The UK, USA, and South Africa all face health disparities due to a common reason for differences in the socioeconomic status of their citizens. In all the three regions, it is evident that people with low income are likely to receive poor medical services in poorly maintained healthcare facilities (Whitehead, 2007). To some extent, this may not be the reason for high mortality rates among the poor because the treatment for some common diseases such as malaria is the same both in public and privately owned hospitals. The cause of high mortality rates in the regions could mainly be due to ignorance and lack of adequate knowledge. At the same time, health disparities in South Africa may differ with those experienced in USA and UK due to the development status of the three regions (Bratter & Gorman, 2011). USA and UK are perceived to have more qualified personnel in hospitals and with high-quality equipment as compared to those within the African continent. Therefore, people who think they are receiving substandard treatment in USA and UK may be receiving the best care as perceived by Africans (Quinn et al., 2011).

Although there is racial discrimination both in South Africa and the USA, the contributing factors to the situation differ in the two regions. While in South Africa it was due to colonial effect, it was due to slavery in the USA. Similarly, although the UK has a centralized government system which defines how services are provided, some states exhibit a separate system (Kawachi et al., 2002). States such as Scotland, Wales, and Northern Ireland have their way of offering services which differ from that stipulated by the central government. Regarding administration, Scotland and Northern Ireland have different policies that are not similar to those in England or Wales.

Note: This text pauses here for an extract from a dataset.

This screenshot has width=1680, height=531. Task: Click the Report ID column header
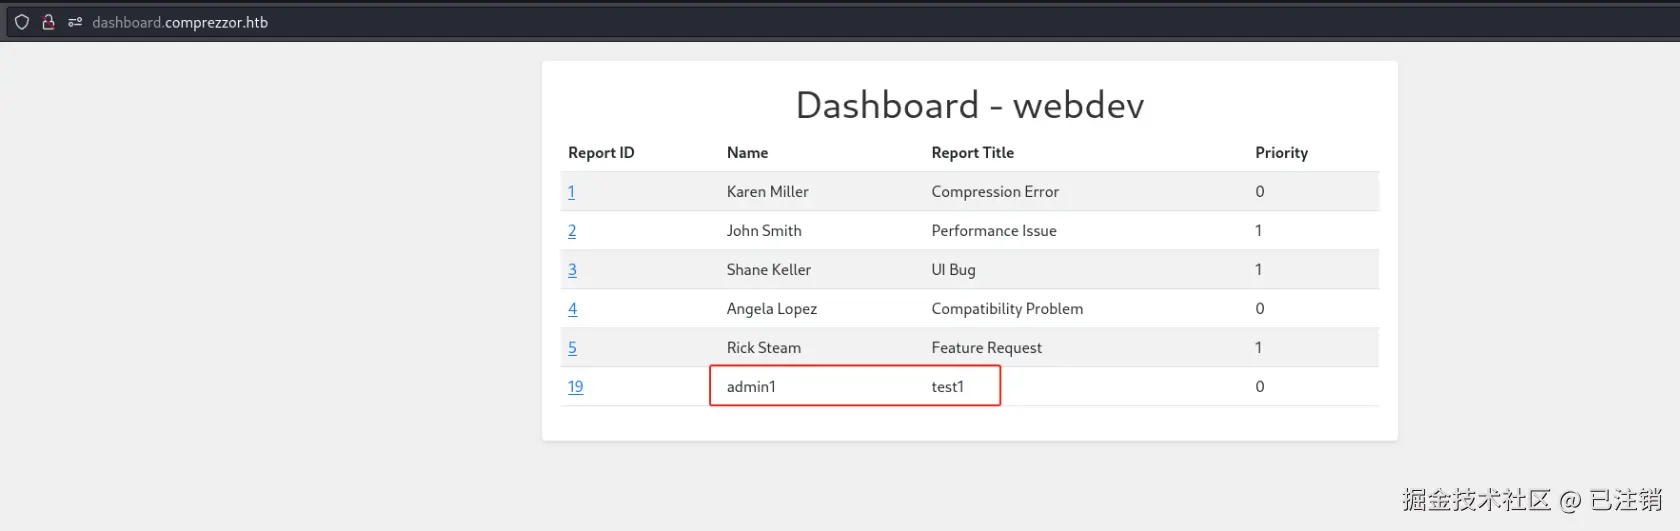[x=601, y=153]
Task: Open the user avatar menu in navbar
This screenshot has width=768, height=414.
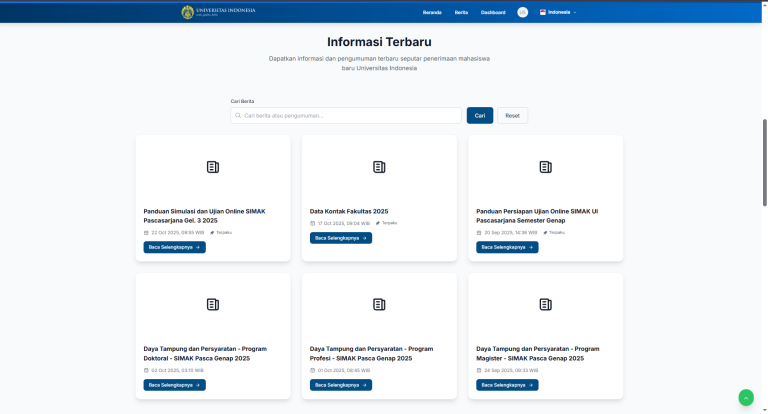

Some of these policies include some health guidelines which are aimed to improve the health of citizens of individual countries through their representatives in the central government (George, 1998).

Impact of Globalization on Social Policy and Health

Globalization refers to a situation whereby there are international exchange and integration of ideas to come up with advanced ways of carrying out various activities. As per the information provided by the IMF, globalization is always accompanied by four concepts which are a migration of people, trade, knowledge dissemination as well as trade (Graham & Spengler, 2009). Therefore, globalization poses an impact on the health of individuals regarding the concepts stated above. For instance, due to globalization, there is an increased migration of people from the undeveloped and developing countries to those that are already developed. The migration poses a health effect regarding the possibility of redistributing diseases such as tuberculosis, severe acute respiratory syndrome and even HIV (George, 1998).

Developed countries also will not accept the burden that is accompanied by taking care of the unhealthy people who may be migrating into their country. Globalization also states newer ways of producing and packaging products which may be of harmful effects to consumers. When such products are exported to countries that are underdeveloped, they are likely to cause health hazards since some of them may not have received adequate testing (Whitehead, 2007). However, the fear of globalization causing diseases should not be considered a threat because it is due to the same concept that newer technological ways of disease diagnosis and treatment are designed. In as much there may be rapid spread of infections due to increased migrations, WHO should coordinate with other technologies to find ways of responding to emergency conditions (Bambra et al., 2007).  

Conclusion

Social policy is a significant contributor towards health disparities in various countries and regions globally. It affects both the developed and developing countries hence leading to a poor health balance between different social classes. Different concepts of social policy such as poverty and level of education have been discussed in this paper and their relationship with health disparities elaborated. Psychosocial effects on the underprivileged in the society are a major contributing factor towards health disparities. Differences in income among various groups and stratification on racial grounds have also been established as contributing factors towards unfair treatment in the health sector.